こちらはラジオドラマ番組『小島ちひりのプリズム劇場』の作品を文章に起こしたものです。
是非、音声でもお楽しみください。
【stand.fm】
https://stand.fm/episodes/64efd12372fbe0dd6b38cdfd
【YouTube】
https://youtu.be/WxC9wNeCgfo


「こんにちは。松江です」

 保育園の玄関で声を掛け、少し濡れてしまった上着をハンカチで払った。
 若い先生がやって来て
「雨、大丈夫でしたか?」
と心配そうに声を掛けてきた。
「一応、傘はありましたので」
と言って、ハンカチをしまった。
 しばらくすると、裕介が奥から走ってきて、私に体当たりするように抱きついてきた。

「ちょっとちょっと!」

 私はしゃがんで裕介を抱き留めようとしたが、よろけてしまった。
 裕介は
「ママ、ちょっと濡れてる?」
と聞いてきた。
「ちょっとだけね、大丈夫」
と言って頭を撫でた。
 奥から年配の先生が裕介のリュックを持ちながらやってきて
「ゆうちゃん。リュック持たないと帰れないでしょ!」
と言いながら裕介にリュックを渡した。
 裕介は
「ごめんなさーい」
とモジモジしながらリュックを背負い、自分の下駄箱に向かった。ついこの間まで靴なんて自力で履けなかったのに、子供の成長というのはあっという間だ。
 そんな事をぼんやり考えていると、年配の先生から
「どうですか? 新しい生活は慣れましたか?」
と話しかけられた。
 私は一瞬ハッとしながら
「ええ、まあ」
と愛想笑いをした。
 先生は
「困った事があったら何でも言ってくださいね」
とにこやかに言った。

 保育園を出ると、さっきまでの雨が嘘のように上がっていた。
 裕介が運動靴で水たまりに入ろうとしたので
「ダメダメ! 長靴の時だけね!」と言って、慌てて止めた。

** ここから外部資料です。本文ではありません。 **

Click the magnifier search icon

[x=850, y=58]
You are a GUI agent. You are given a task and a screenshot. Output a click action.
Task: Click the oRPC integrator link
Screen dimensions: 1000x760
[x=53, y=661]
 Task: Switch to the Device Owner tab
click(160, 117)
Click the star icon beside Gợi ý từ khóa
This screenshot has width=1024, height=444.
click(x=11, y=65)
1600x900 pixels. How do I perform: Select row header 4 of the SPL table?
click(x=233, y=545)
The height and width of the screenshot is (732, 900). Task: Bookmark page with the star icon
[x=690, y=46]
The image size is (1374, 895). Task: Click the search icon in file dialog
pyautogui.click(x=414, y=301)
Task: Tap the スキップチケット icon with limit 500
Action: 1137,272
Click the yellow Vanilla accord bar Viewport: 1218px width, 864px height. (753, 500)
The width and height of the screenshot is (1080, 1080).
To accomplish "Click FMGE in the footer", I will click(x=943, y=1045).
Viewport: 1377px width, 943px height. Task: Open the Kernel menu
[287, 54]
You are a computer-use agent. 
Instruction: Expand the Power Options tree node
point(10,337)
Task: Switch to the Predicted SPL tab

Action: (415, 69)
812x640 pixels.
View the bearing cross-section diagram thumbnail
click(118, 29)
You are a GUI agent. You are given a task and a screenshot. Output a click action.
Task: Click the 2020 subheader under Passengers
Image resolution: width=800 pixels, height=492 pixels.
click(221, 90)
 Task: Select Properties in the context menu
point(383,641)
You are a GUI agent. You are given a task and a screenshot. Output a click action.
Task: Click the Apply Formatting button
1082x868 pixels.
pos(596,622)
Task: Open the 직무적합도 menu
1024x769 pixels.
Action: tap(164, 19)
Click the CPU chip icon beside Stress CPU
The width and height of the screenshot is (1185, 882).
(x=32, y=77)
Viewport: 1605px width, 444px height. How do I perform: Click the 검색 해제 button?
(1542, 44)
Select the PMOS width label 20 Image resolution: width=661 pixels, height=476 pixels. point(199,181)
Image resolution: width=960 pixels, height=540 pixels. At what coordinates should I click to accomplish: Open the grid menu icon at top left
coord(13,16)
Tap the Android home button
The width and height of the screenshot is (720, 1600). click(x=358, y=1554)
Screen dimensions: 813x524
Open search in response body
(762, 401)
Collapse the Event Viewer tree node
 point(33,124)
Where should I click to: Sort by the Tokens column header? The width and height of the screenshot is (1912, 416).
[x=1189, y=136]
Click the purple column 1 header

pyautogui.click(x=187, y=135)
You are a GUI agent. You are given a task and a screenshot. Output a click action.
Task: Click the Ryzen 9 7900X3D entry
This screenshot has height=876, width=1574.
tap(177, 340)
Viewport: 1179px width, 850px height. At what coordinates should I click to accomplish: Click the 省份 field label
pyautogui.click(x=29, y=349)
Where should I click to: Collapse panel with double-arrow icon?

裕介は不満そうに口をとがらせながら、何故か両足ジャンプで前に進んでいく。
 商店街に向かって歩いて行くと、同じマンションの神田さんとすれ違った。
「あらゆうちゃん、こんにちは」
と神田さんに声を掛けられると、裕介は大げさにお尻を突き出すような姿勢を取り、大きな声で
「こんにちは!」と言った。
 神田さんはコロコロと笑いながら
「今日も元気ね」
と言った。それから
「ご主人はもう向こうに着いたの?」
と聞いてきた。
 私は愛想笑いで
「ええ、無事に」
と答えた。
 神田さんは裕介を気に掛けながら押さえた声で
「ちゃんとこまめに連絡取り合うのよ。絶対に油断しちゃ駄目」と言った。
「油断?」
と私が不思議そうに聞き返すと
「もう、お人好しなんだから、浮気よ、う・わ・き」
とちょっと嬉しそうに言った。
「浮気? うちの夫がですか?」
と言うと
「男なんて皆一緒なんだから。一人になったら自由だと勘違いしてしちゃうもんなのよ!」
と神田さんはまるでこの世の真理であるかのように言った。
 私はムッとして
「夫はそんな人じゃありません!」
と言って、裕介の手を引いて歩き出した。
 神田さんは
「折角忠告してあげたのに!」
と私達の背中に向かって言ってきた。
 私は目が熱くなっている事に気づいていた。
 その時、配達用のリュックを背負った自転車のお兄さんと目が合った。お兄さんは不思議そうな顔をして通り過ぎて行った。
 その途端、何だか急に恥ずかしくなってしまった。あんな他人のうわごとなど、軽く流してしまえばいいのに、ムキになって言い返してしまった事が、相手の土俵にまんまと立たされてしまった事のような気がして、気持ちが沈んできた。
 裕介は私の手をギュッと握り
「ママ?」
と言った。
 私は慌てて笑顔を作り
「今日のお夕飯、何にしようね?」と言った。
 裕介はそれでも心配そうな顔をしたので、私は裕介を抱き上げた。正直「うっ」となるくらい腰に衝撃が来た。いつの間にか大きくなった。生まれた時はあんなに小さかったのに。
 その時、裕介が
「あ!」
と言って指を差した。
 私は不思議に思いながら裕介の指の先を見ると、大きな虹がかかっていた。
「わあ、キレイ」
 私がそう言うと、裕介も嬉しそうに笑って
「パパも見てるかな?」
と言った。
「パパは見てないよ。遠くにいるんだもの」
と言うと、裕介は
「じゃあママ、パシャして。パパに送って」
と言った。
 私は裕介を下ろし、スマホで虹の写真を撮った。裕介に見せて
「これでいい?」
と尋ねたら
「僕も撮って」
と言った。折角だからと思い、裕介と一緒に自撮りをした。化粧はドロドロでひどい有様だったが、裕介と顔を寄せ合い、目尻に皺が出来るほど笑っていた。
 私は先ほどの虹の写真と一緒に、夫へ送った。